Online brokerage app Robinhood reversed course and will let investors buy shares of GameStop (NYSE:GME), AMC Entertainment (NYSE:AMC), and 11 other volatile stocks that it previously prevented them from buying.
Robinhood CEO Vlad Tenev told CNBC the decision to allow investors only to close out their positions in these stocks and not to buy them was to protect the firm and investors. He maintained it was done to comply with SEC capital requirements and not at the behest of any market makers or hedge funds that took enormous short positions and then got caught in a massive "gamma squeeze."
Ready for the fight
GameStop became a rally flag against short-sellers after a group of Reddit investors coordinated a campaign of buying stock options to drive up the stock price and foment a short squeeze resulting in hedge funds losing at least $5 billion on the video game retailer.
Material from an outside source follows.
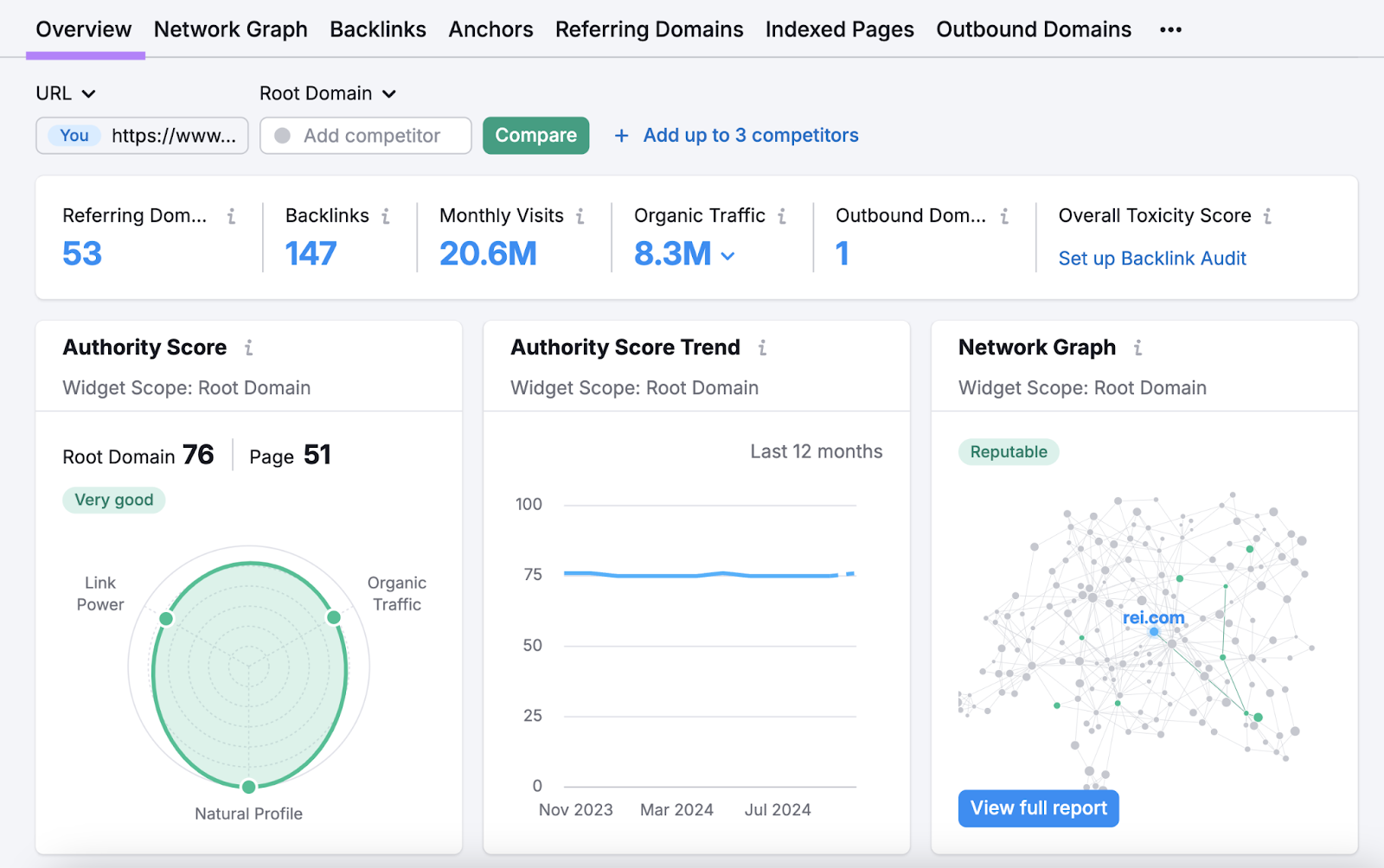The width and height of the screenshot is (1384, 868).
Task: Click the Set up Backlink Audit link
Action: pos(1151,258)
Investors subsequently drove up other heavily shorted stocks like AMC and Bed Bath & Beyond, which led Wall Street to largely block the ability of retail investors to continue their attack on the short-sellers.
Besides Robinhood, other major brokerage firms including WeBull, Interactive Brokers, Charles Schwab, and TD Ameritrade all limited or prohibited investors from buying the most popular stocks.
There was significant backlash from the apparent coordinated response to protect Wall Street insiders, and not just from random people on Reddit, but also from politicians on both sides of the aisle who condemned the action.
Shortly afterward, WeBull began allowing limited trading again and Robinhood said it would follow suit. Because they had interfered with investors' ability to buy the shorted stocks, their share prices collapsed. GameStop fell 44%, AMC plunged 57%, and Bed Bath & Beyond tumbled 36%.
With limited trading resuming today, share prices may rise again, though not so dramatically.